A week after Kyle Jaeger at MarijuanaMoment.net aired Johnny-come-lately presidential aspirant Michael Bloomberg’s god-awful record on marijuana, the candidate’s views “evolved.”
“He believes no one should have their life ruined by getting arrested for possession,” a spokesman for the former New York mayor (who racked up 440,000 pot arrests during his years in office) told the Wall Street Journal.
“And, as a part of his reform efforts that drove incarceration down by 40%, he worked to get New York State laws changed to end low-level possession arrests,” spokesman Marc LaVorgna brightly added.
“He believes in decriminalization and doesn’t believe the federal government should interfere with states that have already legalized,” LaVorgna continued.
The claim that Bloomberg worked to get state laws changed to end low-level possession arrests comes with a side of chutzpah. It is true that in 2012 Bloomberg came out for a bill that ended arrests of people who possessed pot in public view. But not before opposing a 2011 bill in the state legislature that would have made possession of 25 grams or less of pot punishable by a court summons and fine instead of jail time.
At the time, a Bloomberg aide told the New York Times the 2011 bill “would encourage smoking in the streets and in our parks, reversing successful efforts to clean up neighborhoods and eliminate open-air drug markets like we used to find in Washington Square Park…
“Marijuana arrests can be an effective tool for suppressing the expansion of street-level drug markets and the corresponding violence.”
During Bloomberg’s watch, New York City cops used to combine the “public view” ban with “stop-and-frisk” policing to bust people. First they would use stop-and-frisk to require suspects to empty their pockets and bags. If it turned out the suspects had marijuana in them, they were then arrested for possessing marijuana in public view.
Bloomberg saw the 2011 bill as a threat to these gotcha tactics. What prompted him to change his mind a year later may have had to do with the fact that the courts and the public were wondering out loud whether these sorts of stop-and-frisk arrests were constitutional.
Today Bloomberg is running for president and, correctly, sees his past anti-pot views as politically radioactive. So his stands on marijuana aren’t just evolving. They’re mutating.
So he’s apologizing for his past support of stop-and-frisk pot arrests, which disproportionately targeted black and Hispanic New Yorkers.
“I can’t change history,” he says. “However, today, I want you to know that I realize back then I was wrong.”
Chances are he also realizes that the voters in the Democratic primaries he will be running in next year will be disproportionately black and Hispanic.
About the only consistency in Bloomberg’s political career is that he is an over-controlling, petty tyrant who thinks he’s entitled to micro-manage people’s lives, including what they can eat, drink and smoke.

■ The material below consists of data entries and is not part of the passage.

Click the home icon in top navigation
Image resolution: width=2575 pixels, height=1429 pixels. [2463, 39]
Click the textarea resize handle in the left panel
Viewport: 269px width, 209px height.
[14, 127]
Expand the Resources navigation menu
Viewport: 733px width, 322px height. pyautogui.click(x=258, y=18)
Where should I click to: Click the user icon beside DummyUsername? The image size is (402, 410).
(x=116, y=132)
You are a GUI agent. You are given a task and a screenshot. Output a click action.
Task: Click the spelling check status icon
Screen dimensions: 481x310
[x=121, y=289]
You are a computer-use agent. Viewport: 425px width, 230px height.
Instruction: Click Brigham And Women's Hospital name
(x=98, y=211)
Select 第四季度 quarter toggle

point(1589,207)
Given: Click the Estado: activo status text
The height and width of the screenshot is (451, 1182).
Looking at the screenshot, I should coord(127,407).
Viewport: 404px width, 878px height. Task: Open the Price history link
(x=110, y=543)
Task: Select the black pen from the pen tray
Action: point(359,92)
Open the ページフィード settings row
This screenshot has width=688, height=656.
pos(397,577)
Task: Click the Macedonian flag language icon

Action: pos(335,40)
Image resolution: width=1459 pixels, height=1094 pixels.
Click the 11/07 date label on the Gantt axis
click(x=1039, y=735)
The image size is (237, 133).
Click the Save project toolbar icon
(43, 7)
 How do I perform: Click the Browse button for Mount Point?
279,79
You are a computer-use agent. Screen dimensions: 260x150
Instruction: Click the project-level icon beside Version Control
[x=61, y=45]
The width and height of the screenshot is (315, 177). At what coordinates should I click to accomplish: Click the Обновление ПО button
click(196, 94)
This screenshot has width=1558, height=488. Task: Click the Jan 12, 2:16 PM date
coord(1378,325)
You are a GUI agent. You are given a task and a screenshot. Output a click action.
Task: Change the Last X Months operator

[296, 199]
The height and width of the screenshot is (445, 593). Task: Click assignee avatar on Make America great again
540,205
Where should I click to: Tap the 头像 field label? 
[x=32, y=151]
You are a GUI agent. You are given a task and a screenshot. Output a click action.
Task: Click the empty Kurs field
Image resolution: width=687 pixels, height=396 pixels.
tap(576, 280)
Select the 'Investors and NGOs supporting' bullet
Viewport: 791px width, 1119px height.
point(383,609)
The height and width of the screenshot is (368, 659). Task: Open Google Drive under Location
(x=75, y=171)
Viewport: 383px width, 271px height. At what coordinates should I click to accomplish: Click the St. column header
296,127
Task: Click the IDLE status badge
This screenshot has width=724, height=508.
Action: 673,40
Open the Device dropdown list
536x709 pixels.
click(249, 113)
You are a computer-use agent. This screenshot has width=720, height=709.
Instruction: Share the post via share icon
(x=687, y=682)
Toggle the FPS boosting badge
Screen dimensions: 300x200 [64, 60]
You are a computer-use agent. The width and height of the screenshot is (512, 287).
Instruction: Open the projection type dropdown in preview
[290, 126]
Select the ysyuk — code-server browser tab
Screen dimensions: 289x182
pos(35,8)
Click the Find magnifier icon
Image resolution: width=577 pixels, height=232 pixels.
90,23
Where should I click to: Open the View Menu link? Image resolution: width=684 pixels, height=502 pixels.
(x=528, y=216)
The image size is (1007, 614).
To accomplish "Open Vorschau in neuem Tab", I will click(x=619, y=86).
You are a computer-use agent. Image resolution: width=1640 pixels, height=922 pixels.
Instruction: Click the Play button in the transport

It’ll be interesting to see if his marijuana epiphany lasts past Election Day, supposing he gets that far. Especially his new-found support for federal non-interference with states like Colorado that have legalized recreational marijuana.
Don’t hold your breath.
• • • •
Quote of the week:
In an op-ed in Forbes, gritty freelance ganja journo Mike Adams offered this beautiful insight on the glacial pace of marijuana legalization at the federal level:
“It has been more than eight decades since the federal government outlawed the cannabis plant nationwide, and yet, here we are finally standing on its lawn with torches in hand waiting for a day of reckoning.
“Because no matter how much the suits on the Hill have schemed to enslave a population through backasswards drug laws, the nation has risen up in true knock-down-drag-out fashion and fought for its freedom back.
“Admittedly, this battle for legal bud took a lot longer than it should have, but considering that everyone in the trenches was stoned beyond belief, the marijuana movement seems to be arriving right on time.”
Eat your heart out, Kevin Sabet. No force on Earth is stronger than an idea whose time has come. Even if it arrives on Hippie Standard Time.